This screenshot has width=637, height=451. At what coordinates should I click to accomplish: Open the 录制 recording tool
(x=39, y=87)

........

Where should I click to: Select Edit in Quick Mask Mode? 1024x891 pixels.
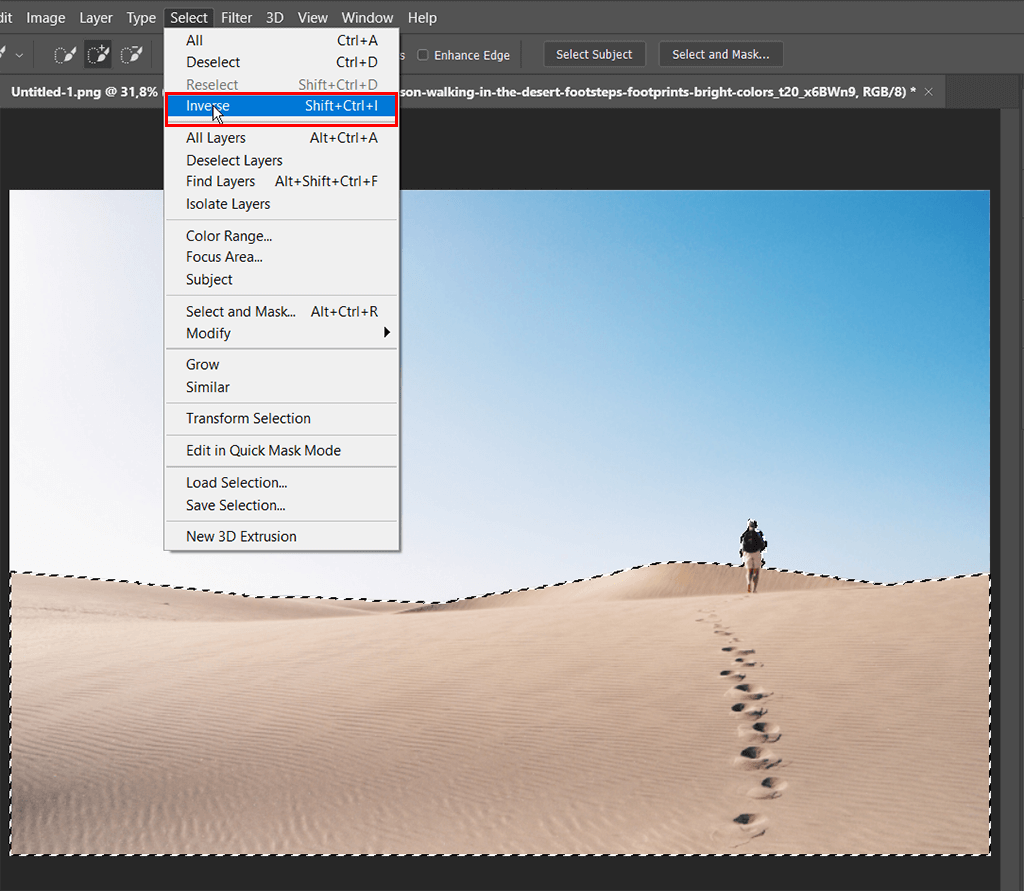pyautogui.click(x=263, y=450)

........

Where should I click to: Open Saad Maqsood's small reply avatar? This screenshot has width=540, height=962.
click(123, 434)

........

## Instructions to follow
Reproduce the material word for word, covering everything from the line containing "This screenshot has width=637, height=451." down to the line containing "(x=39, y=87)", with both of those lines included.

## Completed task
This screenshot has width=637, height=451. At what coordinates should I click to accomplish: Open the 录制 recording tool
(x=39, y=87)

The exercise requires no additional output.